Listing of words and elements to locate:
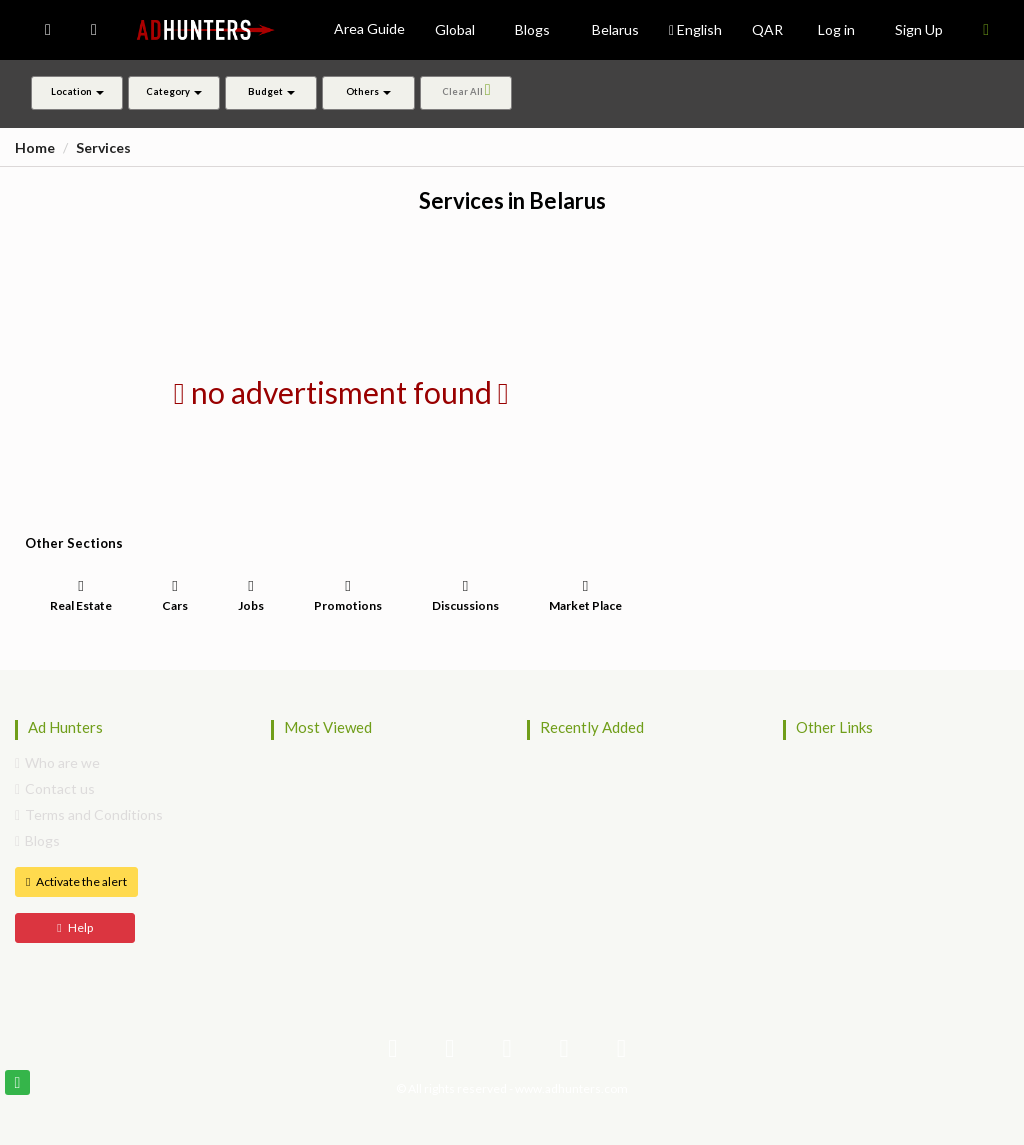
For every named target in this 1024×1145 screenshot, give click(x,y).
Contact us (55, 788)
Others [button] (368, 91)
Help (74, 927)
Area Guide (369, 28)
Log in (836, 29)
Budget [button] (271, 91)
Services (103, 147)
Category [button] (174, 91)
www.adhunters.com (571, 1088)
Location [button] (77, 91)
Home (35, 147)
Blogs (37, 840)
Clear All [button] (465, 90)
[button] (48, 30)
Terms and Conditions (89, 814)
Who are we (57, 762)
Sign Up (919, 29)
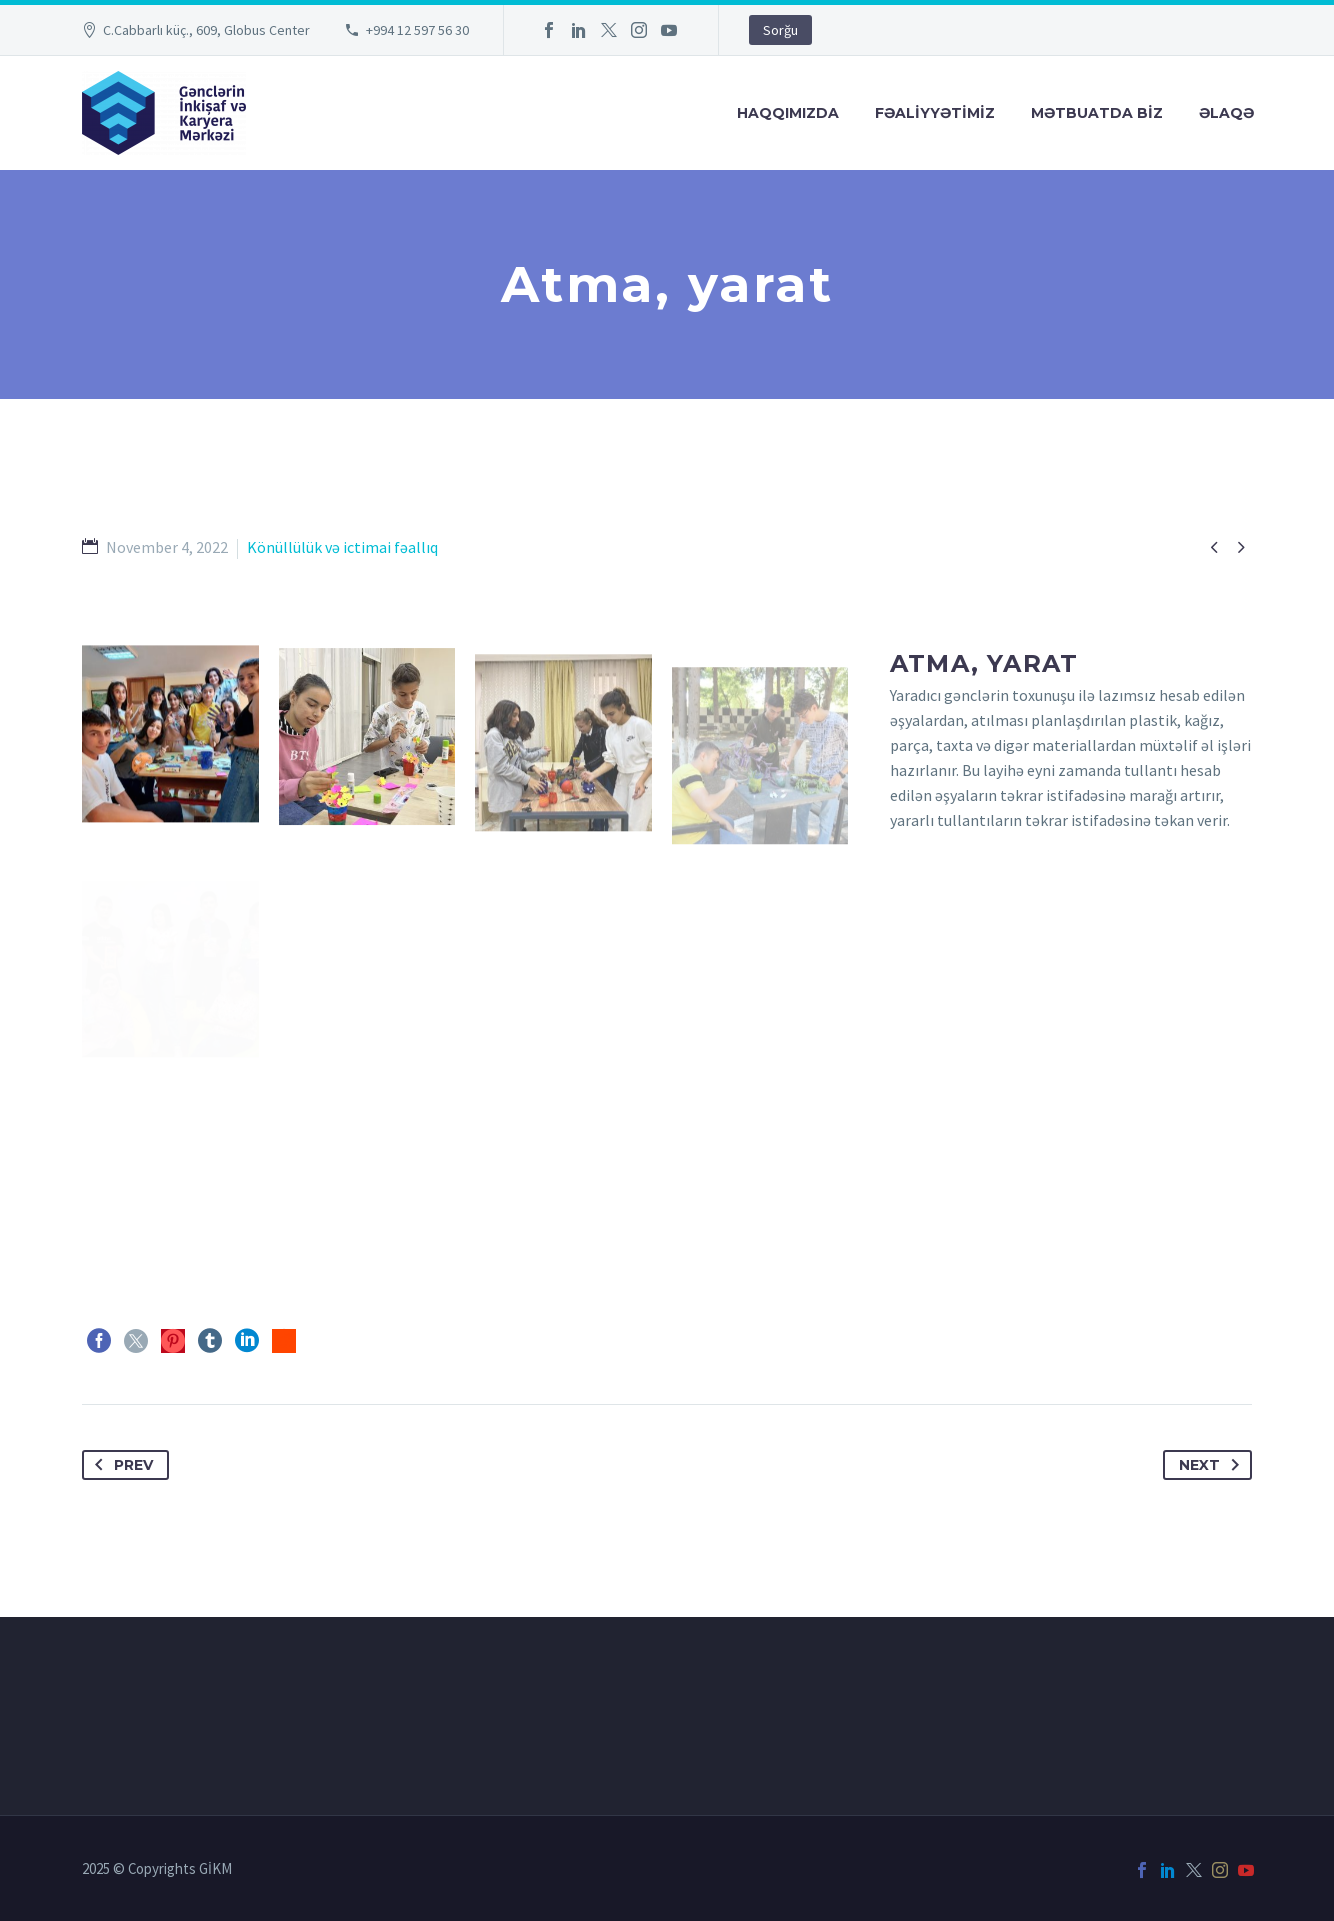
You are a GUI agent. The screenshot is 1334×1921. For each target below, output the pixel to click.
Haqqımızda (788, 113)
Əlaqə (1226, 113)
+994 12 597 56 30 (417, 30)
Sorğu (780, 30)
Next (1213, 1465)
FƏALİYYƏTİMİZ (935, 113)
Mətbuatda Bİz (1097, 113)
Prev (120, 1465)
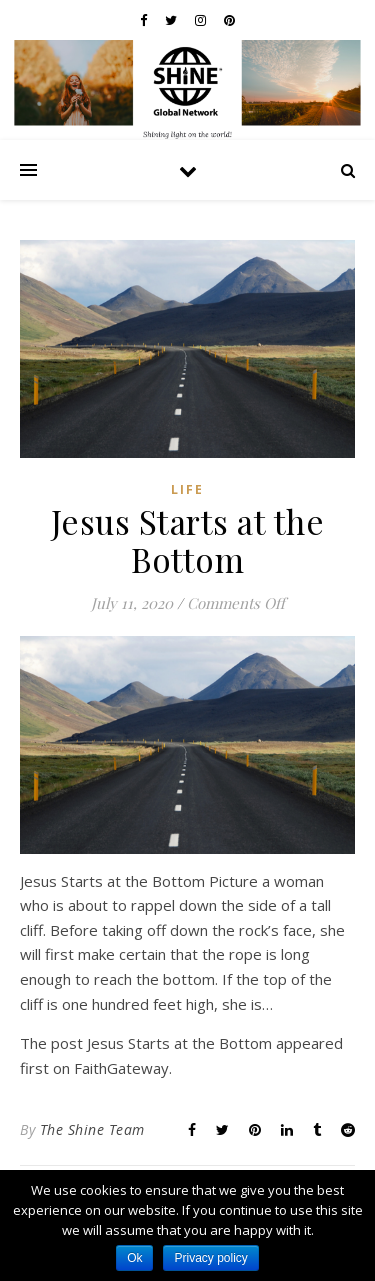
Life (187, 489)
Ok (134, 1258)
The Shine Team (92, 1129)
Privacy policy (210, 1258)
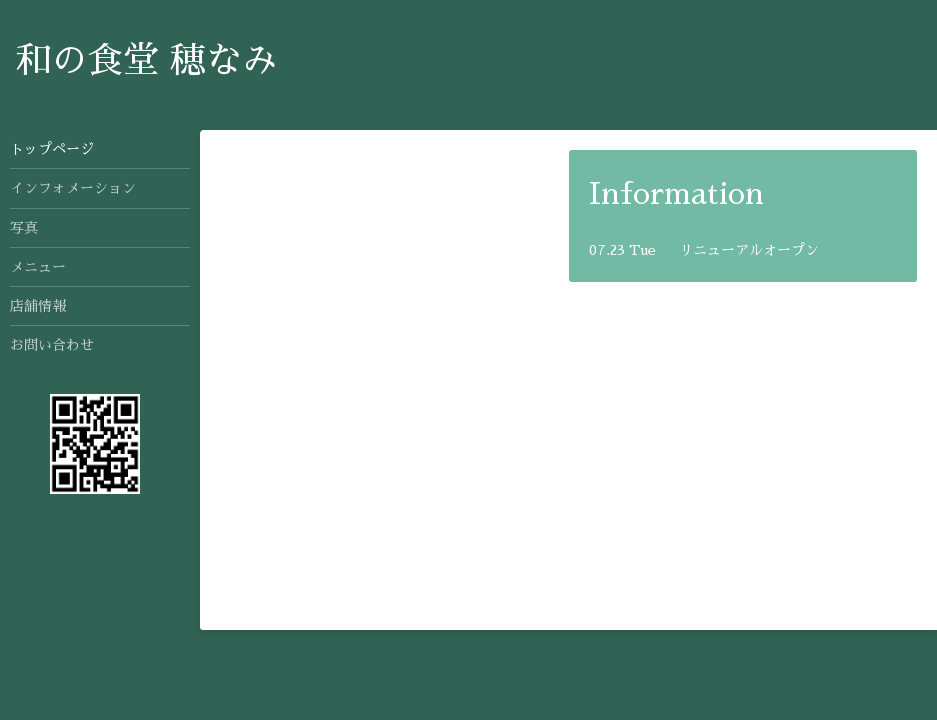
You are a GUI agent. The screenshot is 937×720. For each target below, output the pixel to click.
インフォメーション (73, 188)
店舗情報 (38, 306)
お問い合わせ (52, 345)
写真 (24, 228)
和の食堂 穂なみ (146, 61)
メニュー (38, 267)
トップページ (52, 149)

EXERCISE OBJECTIVE: Copy the listing above character for character, leaving out the pictures.

COMPLETED TASK:
For every named target in this 1024×1145 screenshot, give click(x,y).
Contact us (55, 788)
Others [button] (368, 91)
Help (74, 927)
Area Guide (369, 28)
Log in (836, 29)
Budget [button] (271, 91)
Services (103, 147)
Category [button] (174, 91)
www.adhunters.com (571, 1088)
Location [button] (77, 91)
Home (35, 147)
Blogs (37, 840)
Clear All [button] (465, 90)
[button] (48, 30)
Terms and Conditions (89, 814)
Who are we (57, 762)
Sign Up (919, 29)
You are a GUI agent. The screenshot is 1334×1921. For each target below, output the pixel to click.
Haqqımızda (788, 113)
Əlaqə (1226, 113)
+994 12 597 56 30 (417, 30)
Sorğu (780, 30)
Next (1213, 1465)
FƏALİYYƏTİMİZ (935, 113)
Mətbuatda Bİz (1097, 113)
Prev (120, 1465)
Life (187, 489)
Ok (134, 1258)
The Shine Team (92, 1129)
Privacy policy (210, 1258)
You are a GUI agent. The screenshot is 937×720. For each target below, output the pixel to click.
インフォメーション (73, 188)
店舗情報 (38, 306)
お問い合わせ (52, 345)
写真 (24, 228)
和の食堂 穂なみ (146, 61)
メニュー (38, 267)
トップページ (52, 149)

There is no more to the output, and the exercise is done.